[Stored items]
%%

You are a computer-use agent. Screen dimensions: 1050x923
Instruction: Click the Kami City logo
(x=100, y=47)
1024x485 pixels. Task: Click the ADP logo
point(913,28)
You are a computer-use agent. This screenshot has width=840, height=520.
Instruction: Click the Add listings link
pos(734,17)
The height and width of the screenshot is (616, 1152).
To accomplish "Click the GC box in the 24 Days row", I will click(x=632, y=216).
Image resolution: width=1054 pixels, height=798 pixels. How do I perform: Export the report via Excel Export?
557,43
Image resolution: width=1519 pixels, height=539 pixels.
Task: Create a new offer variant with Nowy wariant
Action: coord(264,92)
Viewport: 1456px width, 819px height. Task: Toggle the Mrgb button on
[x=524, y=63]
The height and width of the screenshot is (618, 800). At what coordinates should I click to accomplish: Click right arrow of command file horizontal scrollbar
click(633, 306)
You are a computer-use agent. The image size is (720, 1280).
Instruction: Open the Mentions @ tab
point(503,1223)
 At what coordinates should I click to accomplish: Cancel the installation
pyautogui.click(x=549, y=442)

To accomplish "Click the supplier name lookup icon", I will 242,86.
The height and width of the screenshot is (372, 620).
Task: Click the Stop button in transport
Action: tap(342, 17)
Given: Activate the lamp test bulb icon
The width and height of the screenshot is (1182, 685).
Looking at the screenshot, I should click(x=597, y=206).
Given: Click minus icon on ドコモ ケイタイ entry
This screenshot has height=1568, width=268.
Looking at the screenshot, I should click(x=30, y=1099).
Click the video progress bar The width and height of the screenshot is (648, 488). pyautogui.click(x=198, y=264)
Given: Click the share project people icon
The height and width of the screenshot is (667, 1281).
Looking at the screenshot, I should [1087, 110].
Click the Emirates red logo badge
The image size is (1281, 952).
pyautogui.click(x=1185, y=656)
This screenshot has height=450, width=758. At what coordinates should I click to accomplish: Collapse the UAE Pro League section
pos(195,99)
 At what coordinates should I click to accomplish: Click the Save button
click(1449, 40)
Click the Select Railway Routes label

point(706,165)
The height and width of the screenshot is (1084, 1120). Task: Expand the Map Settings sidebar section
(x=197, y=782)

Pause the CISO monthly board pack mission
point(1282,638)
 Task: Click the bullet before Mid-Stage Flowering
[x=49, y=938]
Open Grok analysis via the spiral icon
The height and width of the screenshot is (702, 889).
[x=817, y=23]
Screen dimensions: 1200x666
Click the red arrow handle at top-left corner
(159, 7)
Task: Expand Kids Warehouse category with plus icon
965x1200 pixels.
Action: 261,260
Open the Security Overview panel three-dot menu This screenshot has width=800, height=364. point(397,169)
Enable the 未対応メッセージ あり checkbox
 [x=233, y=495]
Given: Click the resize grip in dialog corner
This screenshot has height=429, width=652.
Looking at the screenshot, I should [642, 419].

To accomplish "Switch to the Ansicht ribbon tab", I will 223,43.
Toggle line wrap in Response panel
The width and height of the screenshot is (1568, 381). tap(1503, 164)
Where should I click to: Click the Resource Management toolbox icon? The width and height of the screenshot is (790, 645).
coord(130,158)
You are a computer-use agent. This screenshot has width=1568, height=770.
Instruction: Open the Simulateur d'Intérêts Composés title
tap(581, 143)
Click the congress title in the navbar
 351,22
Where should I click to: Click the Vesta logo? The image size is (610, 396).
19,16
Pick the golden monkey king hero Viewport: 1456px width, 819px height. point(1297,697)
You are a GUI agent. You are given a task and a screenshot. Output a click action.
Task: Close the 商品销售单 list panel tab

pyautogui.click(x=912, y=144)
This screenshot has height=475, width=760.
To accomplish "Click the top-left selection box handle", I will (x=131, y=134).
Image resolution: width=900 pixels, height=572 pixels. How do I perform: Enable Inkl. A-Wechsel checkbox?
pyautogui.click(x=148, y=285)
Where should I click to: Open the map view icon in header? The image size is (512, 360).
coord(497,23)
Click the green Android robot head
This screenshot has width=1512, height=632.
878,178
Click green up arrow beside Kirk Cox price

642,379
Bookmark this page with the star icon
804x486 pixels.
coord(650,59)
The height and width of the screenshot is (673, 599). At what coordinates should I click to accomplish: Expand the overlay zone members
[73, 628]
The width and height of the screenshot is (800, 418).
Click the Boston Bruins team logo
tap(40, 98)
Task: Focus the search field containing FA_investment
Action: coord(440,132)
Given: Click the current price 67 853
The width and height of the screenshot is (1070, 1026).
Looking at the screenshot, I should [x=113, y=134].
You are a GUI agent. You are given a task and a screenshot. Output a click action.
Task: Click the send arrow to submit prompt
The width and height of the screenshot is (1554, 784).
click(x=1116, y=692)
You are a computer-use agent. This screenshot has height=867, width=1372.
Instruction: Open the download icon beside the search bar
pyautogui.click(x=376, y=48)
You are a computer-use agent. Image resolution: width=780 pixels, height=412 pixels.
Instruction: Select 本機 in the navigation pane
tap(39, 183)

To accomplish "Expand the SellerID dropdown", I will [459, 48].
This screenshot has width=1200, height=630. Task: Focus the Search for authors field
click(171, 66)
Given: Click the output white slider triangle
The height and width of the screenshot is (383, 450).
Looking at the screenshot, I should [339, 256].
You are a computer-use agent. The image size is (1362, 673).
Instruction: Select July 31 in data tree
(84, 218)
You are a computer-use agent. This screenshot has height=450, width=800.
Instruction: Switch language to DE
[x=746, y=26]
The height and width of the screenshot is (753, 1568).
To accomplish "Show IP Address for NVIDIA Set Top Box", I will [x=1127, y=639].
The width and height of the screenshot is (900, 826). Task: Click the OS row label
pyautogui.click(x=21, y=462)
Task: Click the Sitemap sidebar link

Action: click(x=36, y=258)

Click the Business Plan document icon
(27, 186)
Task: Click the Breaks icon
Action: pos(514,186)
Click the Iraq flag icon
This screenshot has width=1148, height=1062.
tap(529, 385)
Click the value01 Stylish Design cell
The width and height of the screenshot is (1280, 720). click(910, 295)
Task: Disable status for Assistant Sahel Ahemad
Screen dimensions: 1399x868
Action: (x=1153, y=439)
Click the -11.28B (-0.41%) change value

%%

● **Instructions for the task**:
Retype only this portion of the data above: the line containing "Instruction: Click the Kami City logo", the line containing "The height and width of the screenshot is (616, 1152).", and all lines between them, exactly.

● **Solved exercise**:
Instruction: Click the Kami City logo
(x=100, y=47)
1024x485 pixels. Task: Click the ADP logo
point(913,28)
You are a computer-use agent. This screenshot has width=840, height=520.
Instruction: Click the Add listings link
pos(734,17)
The height and width of the screenshot is (616, 1152).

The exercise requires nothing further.